Those who are stuck in a difficult, toxic relationship with a narcissist, who live for years in their own personal hell, are often said to have been victims of, for example, abuse. It’s time to look at the situation differently.
It’s hard. Painfully. Scary. Sometimes unbearable. And no one is going to belittle the suffering that has befallen you — what you have experienced in the past, or what you are going through right now. You are really offended, disrespected, humiliated, devalued.
Isn’t it time to say to yourself: I’m not a victim, I’m a target? Because words have great power.
We all remember from childhood: «whatever you call a yacht, so it will float.» The way we perceive ourselves largely determines the attitude of another person towards us, and in the case of a narcissist, it gives the power that he has over us.
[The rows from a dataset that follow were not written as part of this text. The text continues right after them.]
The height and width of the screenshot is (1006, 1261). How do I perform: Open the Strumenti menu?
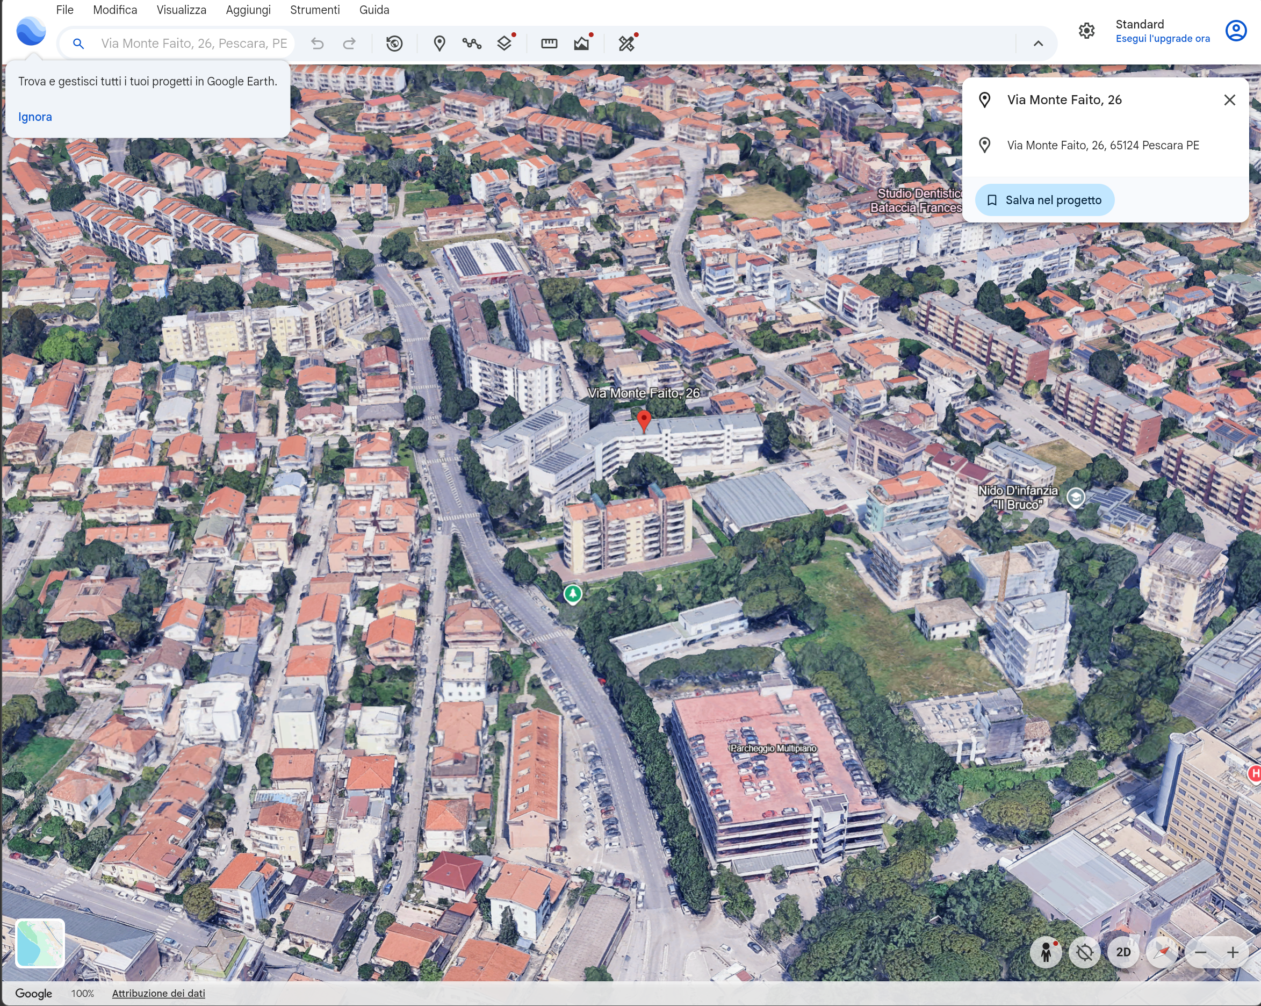click(x=315, y=10)
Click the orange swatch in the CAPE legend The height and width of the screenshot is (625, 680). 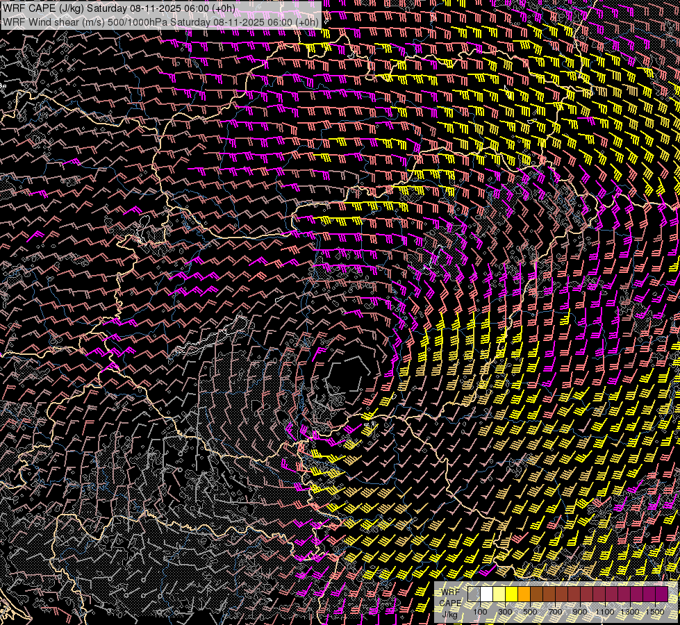point(524,594)
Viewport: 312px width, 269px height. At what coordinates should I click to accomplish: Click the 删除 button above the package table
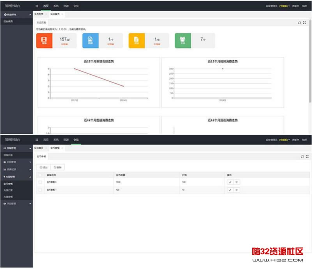pyautogui.click(x=57, y=167)
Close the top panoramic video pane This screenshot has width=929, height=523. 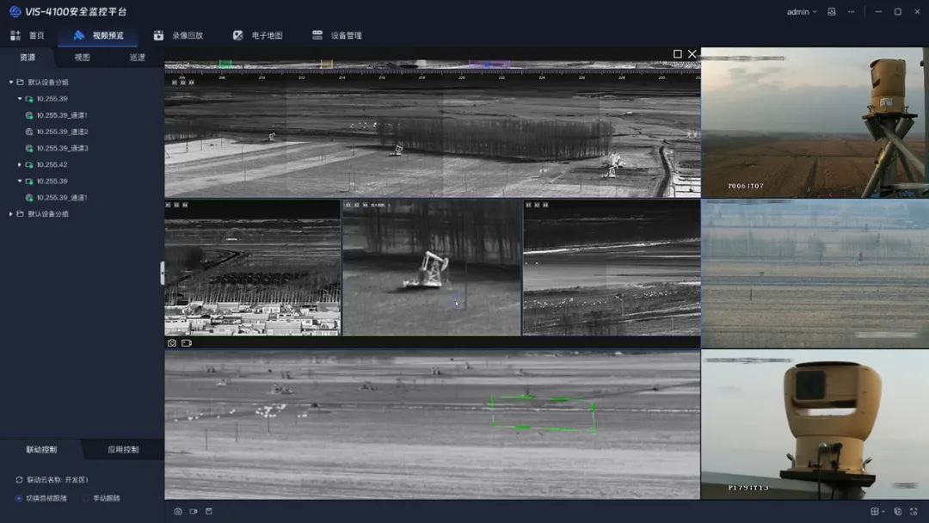click(692, 54)
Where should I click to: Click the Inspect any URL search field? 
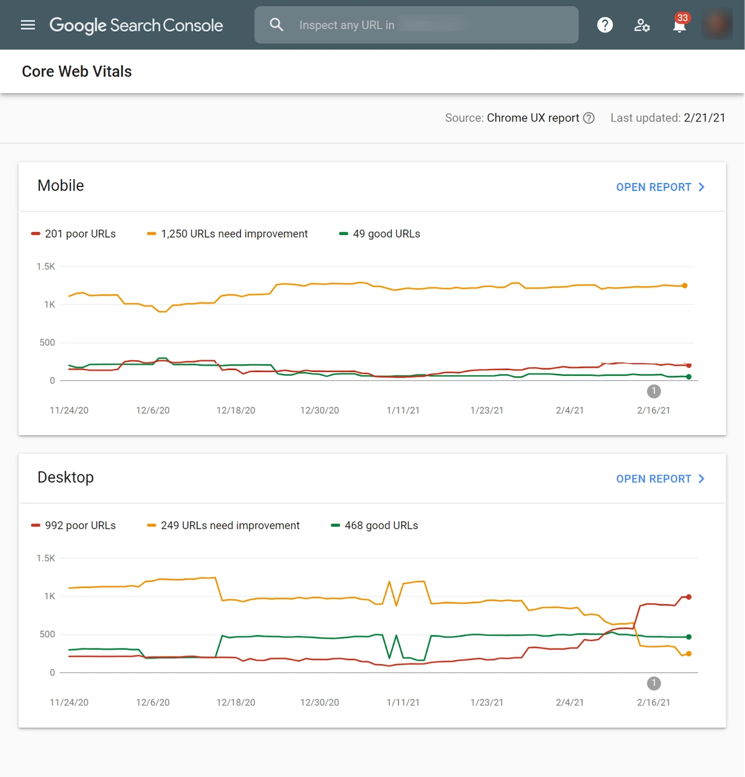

This does not mean that we ourselves are to blame for what happened to us! But if we look at ourselves differently, then perhaps the abuser’s power over us will weaken.
A big difference
What is the difference between «victim» and «target»?
- Victim A person who has been physically or emotionally affected by an accident, crime, or other event. The victim was harmed, injured in one way or another, and possibly even deprived of his life.
- Target — someone whom a toxic person, abuser or narcissist has chosen for their goals. They choose targets, not victims. They choose those who, deep down, are considered exceptional, outstanding. And also — those at whose expense you can rise, stand out.
The narcissist never enters into a relationship with someone who does not help him or her increase their social worth. Yes, such a person can use someone naive, simple-minded, nothing really representing himself to get something, but he certainly will not date him or her.
Despite all that has been done to you, despite all the pain and suffering that has been caused to you, you are not a victim. You are an exceptional, wonderful person, and the narcissist knows this and that is why they try to use, control you, manage or own you, and maybe even destroy you.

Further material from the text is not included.